Financial planning, career development and investing information - Money-Zine.com
arrowHome arrow Investing Guide arrow Stocks arrow Buying Defensive Stocks
Custom Search

Buying Defensive Stocks

StocksDuring economic recessions, or market downturns, investors typically add defensive stocks to their portfolios.  That's because defensive stocks can be expected to perform relatively well during all phases of a business cycle - even during difficult economic conditions.

In this article, we're going to help define what is meant by a defensive stock.  As part of that definition, we're going to explain how to go about identifying defensive stocks.  We're also going to talk about the pros and cons of investing in these stocks, including the best time to buy them.

Defensive Stock Theory

  Additional Resources

A defensive stock is normally associated with a company that belongs to an industry or market sector that is unaffected by business cycles.  That is to say, consumer demand for their products or services exists no matter how good or how bad the economy is performing.
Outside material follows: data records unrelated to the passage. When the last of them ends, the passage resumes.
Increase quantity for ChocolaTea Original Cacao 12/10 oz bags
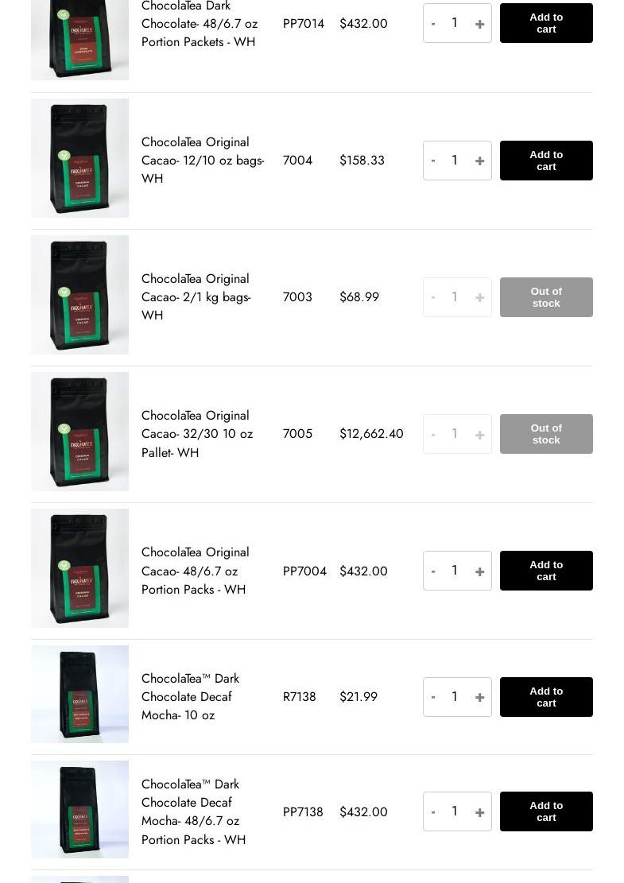624x883 pixels. (x=479, y=161)
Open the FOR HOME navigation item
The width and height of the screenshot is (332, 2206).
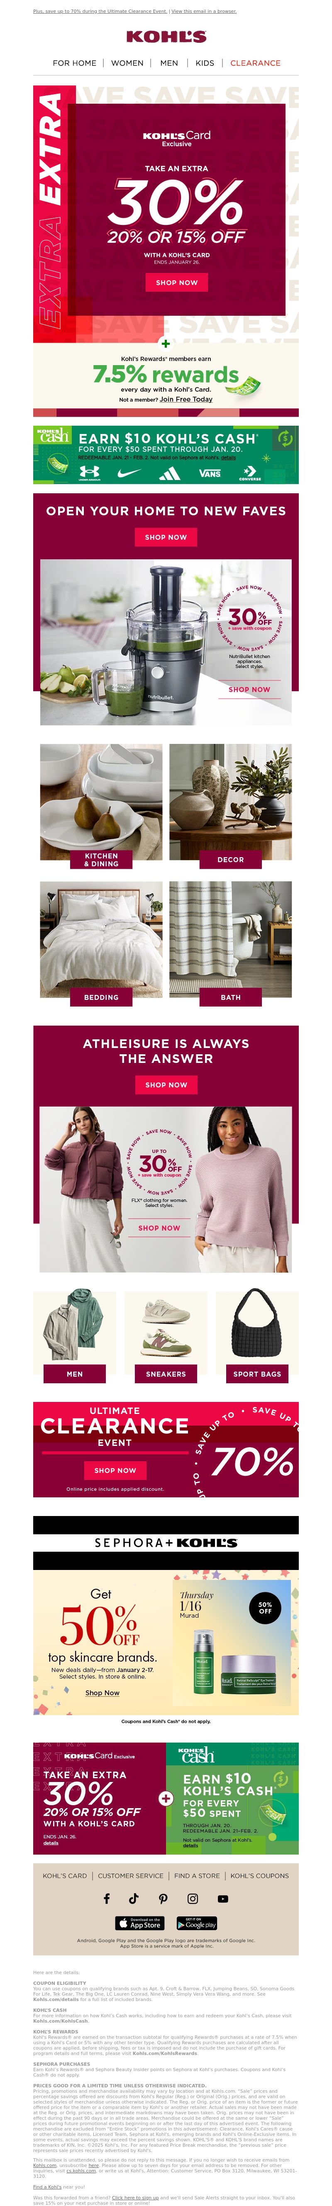tap(74, 63)
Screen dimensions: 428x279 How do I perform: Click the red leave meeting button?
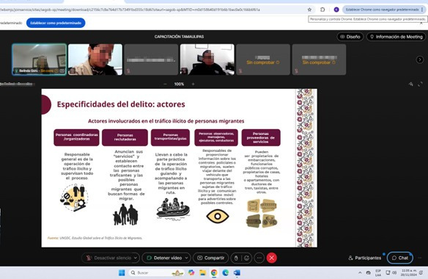(272, 258)
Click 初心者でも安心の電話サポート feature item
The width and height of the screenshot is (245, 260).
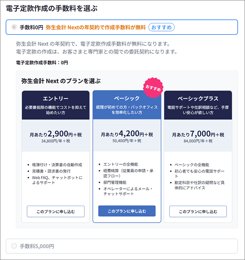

Defensive stocks are the opposite of cyclical stocks - whereby the financial health of cyclical companies move in-sync with the health of the economy.  That's why these stocks are also referred to as non-cyclical stocks.

Identifying Defensive Stocks

The easiest way to identify a defensive stock is by thinking back to the very basic needs we all have as human beings - food, health / well-being, clothing, and shelter.  If a company provides a service, or manufactures a product, that fulfills these needs, then it's very likely that consumer demand for their products or service will remain strong even when economic times are dire.

Examples of defensive stocks include companies belonging to the following market sectors:

  • Utilities - including electricity, natural gas, propane, heating fuel oil, and water.  At one time, this list would have also included telephone and cable television companies but competition has eliminated the "captive" customers these companies once enjoyed when they owned franchise territories.
  • Food and Beverages - including producers of food products, beverages (including those containing alcohol), and sometimes fast food restaurants that compete for customers on price.
  • Healthcare - includes companies that manufacture pharmaceuticals and medical devices, testing laboratories, and insurance companies.
  • Non-Durable Goods - includes household goods that are quickly consumed such as soap, detergent, deodorant, and toothpaste.  These are essential household items that most consumers will purchase even if money is tight.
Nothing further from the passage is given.